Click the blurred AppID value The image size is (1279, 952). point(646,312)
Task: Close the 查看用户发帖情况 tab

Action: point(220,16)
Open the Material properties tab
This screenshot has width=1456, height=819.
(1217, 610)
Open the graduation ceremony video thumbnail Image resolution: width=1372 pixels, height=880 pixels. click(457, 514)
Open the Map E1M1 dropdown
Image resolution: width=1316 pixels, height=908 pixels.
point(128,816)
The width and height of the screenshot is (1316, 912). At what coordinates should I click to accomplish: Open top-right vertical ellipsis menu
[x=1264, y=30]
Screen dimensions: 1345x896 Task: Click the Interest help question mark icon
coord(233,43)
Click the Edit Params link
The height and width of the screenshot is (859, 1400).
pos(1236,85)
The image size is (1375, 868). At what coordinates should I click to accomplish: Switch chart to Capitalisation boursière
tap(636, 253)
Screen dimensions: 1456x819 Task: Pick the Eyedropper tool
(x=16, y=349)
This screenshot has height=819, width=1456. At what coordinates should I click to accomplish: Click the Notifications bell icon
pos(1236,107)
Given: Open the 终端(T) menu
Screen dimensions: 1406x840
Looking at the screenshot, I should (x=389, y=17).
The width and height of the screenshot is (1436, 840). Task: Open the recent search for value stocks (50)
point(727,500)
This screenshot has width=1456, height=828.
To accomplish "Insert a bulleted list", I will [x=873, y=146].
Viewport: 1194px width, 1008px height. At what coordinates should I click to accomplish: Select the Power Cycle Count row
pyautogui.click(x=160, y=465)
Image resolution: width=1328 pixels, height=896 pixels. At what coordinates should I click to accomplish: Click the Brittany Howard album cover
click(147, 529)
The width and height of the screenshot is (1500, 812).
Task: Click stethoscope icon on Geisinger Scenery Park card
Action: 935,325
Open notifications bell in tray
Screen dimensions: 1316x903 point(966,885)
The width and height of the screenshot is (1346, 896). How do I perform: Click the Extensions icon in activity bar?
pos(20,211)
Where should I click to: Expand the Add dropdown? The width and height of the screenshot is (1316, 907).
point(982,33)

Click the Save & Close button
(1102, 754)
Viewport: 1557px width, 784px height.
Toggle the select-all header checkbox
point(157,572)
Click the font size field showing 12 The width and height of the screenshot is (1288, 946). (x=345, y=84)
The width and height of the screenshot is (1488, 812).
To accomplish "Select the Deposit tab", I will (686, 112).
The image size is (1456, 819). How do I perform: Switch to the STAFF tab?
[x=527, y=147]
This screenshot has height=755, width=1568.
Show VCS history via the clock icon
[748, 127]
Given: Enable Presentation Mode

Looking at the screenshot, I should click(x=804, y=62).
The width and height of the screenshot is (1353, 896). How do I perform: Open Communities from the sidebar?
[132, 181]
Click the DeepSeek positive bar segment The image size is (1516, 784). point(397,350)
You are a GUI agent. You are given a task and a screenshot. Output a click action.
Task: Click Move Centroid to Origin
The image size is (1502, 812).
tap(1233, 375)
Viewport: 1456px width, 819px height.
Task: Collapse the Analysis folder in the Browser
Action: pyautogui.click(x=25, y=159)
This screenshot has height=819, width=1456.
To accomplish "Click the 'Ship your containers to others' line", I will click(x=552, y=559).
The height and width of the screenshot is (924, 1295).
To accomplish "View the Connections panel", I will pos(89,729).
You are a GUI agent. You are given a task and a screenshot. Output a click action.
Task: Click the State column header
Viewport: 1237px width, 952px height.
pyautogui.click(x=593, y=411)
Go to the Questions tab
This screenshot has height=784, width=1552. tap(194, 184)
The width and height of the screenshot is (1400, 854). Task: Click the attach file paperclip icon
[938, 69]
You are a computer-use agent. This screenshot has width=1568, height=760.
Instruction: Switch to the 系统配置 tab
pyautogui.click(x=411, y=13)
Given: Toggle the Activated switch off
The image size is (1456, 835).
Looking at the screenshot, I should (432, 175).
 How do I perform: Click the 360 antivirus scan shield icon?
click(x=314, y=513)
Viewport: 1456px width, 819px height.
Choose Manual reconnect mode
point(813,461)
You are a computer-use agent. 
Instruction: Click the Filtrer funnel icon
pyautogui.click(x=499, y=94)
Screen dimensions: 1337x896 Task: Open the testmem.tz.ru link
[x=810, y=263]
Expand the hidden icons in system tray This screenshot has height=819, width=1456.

# [Task brief]
Reproduce every line above without error.

# [Task solution]
Click the blurred AppID value The image size is (1279, 952). point(646,312)
Task: Close the 查看用户发帖情况 tab

Action: point(220,16)
Open the Material properties tab
This screenshot has width=1456, height=819.
(1217, 610)
Open the graduation ceremony video thumbnail Image resolution: width=1372 pixels, height=880 pixels. click(457, 514)
Open the Map E1M1 dropdown
Image resolution: width=1316 pixels, height=908 pixels.
point(128,816)
The width and height of the screenshot is (1316, 912). At what coordinates should I click to accomplish: Open top-right vertical ellipsis menu
[x=1264, y=30]
Screen dimensions: 1345x896 Task: Click the Interest help question mark icon
coord(233,43)
Click the Edit Params link
The height and width of the screenshot is (859, 1400).
pos(1236,85)
The image size is (1375, 868). At what coordinates should I click to accomplish: Switch chart to Capitalisation boursière
tap(636, 253)
Screen dimensions: 1456x819 Task: Pick the Eyedropper tool
(x=16, y=349)
This screenshot has height=819, width=1456. At what coordinates should I click to accomplish: Click the Notifications bell icon
pos(1236,107)
Given: Open the 终端(T) menu
Screen dimensions: 1406x840
Looking at the screenshot, I should (x=389, y=17).
The width and height of the screenshot is (1436, 840). Task: Open the recent search for value stocks (50)
point(727,500)
This screenshot has width=1456, height=828.
To accomplish "Insert a bulleted list", I will [x=873, y=146].
Viewport: 1194px width, 1008px height. At what coordinates should I click to accomplish: Select the Power Cycle Count row
pyautogui.click(x=160, y=465)
Image resolution: width=1328 pixels, height=896 pixels. At what coordinates should I click to accomplish: Click the Brittany Howard album cover
click(147, 529)
The width and height of the screenshot is (1500, 812).
Task: Click stethoscope icon on Geisinger Scenery Park card
Action: 935,325
Open notifications bell in tray
Screen dimensions: 1316x903 point(966,885)
The width and height of the screenshot is (1346, 896). How do I perform: Click the Extensions icon in activity bar?
pos(20,211)
Where should I click to: Expand the Add dropdown? The width and height of the screenshot is (1316, 907).
point(982,33)

Click the Save & Close button
(1102, 754)
Viewport: 1557px width, 784px height.
Toggle the select-all header checkbox
point(157,572)
Click the font size field showing 12 The width and height of the screenshot is (1288, 946). (x=345, y=84)
The width and height of the screenshot is (1488, 812).
To accomplish "Select the Deposit tab", I will (686, 112).
The image size is (1456, 819). How do I perform: Switch to the STAFF tab?
[x=527, y=147]
This screenshot has height=755, width=1568.
Show VCS history via the clock icon
[748, 127]
Given: Enable Presentation Mode

Looking at the screenshot, I should click(x=804, y=62).
The width and height of the screenshot is (1353, 896). How do I perform: Open Communities from the sidebar?
[132, 181]
Click the DeepSeek positive bar segment The image size is (1516, 784). point(397,350)
You are a GUI agent. You are given a task and a screenshot. Output a click action.
Task: Click Move Centroid to Origin
The image size is (1502, 812).
tap(1233, 375)
Viewport: 1456px width, 819px height.
Task: Collapse the Analysis folder in the Browser
Action: pyautogui.click(x=25, y=159)
This screenshot has height=819, width=1456.
To accomplish "Click the 'Ship your containers to others' line", I will click(x=552, y=559).
The height and width of the screenshot is (924, 1295).
To accomplish "View the Connections panel", I will pos(89,729).
You are a GUI agent. You are given a task and a screenshot. Output a click action.
Task: Click the State column header
Viewport: 1237px width, 952px height.
pyautogui.click(x=593, y=411)
Go to the Questions tab
This screenshot has height=784, width=1552. tap(194, 184)
The width and height of the screenshot is (1400, 854). Task: Click the attach file paperclip icon
[938, 69]
You are a computer-use agent. This screenshot has width=1568, height=760.
Instruction: Switch to the 系统配置 tab
pyautogui.click(x=411, y=13)
Given: Toggle the Activated switch off
The image size is (1456, 835).
Looking at the screenshot, I should (432, 175).
 How do I perform: Click the 360 antivirus scan shield icon?
click(x=314, y=513)
Viewport: 1456px width, 819px height.
Choose Manual reconnect mode
point(813,461)
You are a computer-use agent. 
Instruction: Click the Filtrer funnel icon
pyautogui.click(x=499, y=94)
Screen dimensions: 1337x896 Task: Open the testmem.tz.ru link
[x=810, y=263]
Expand the hidden icons in system tray This screenshot has height=819, width=1456.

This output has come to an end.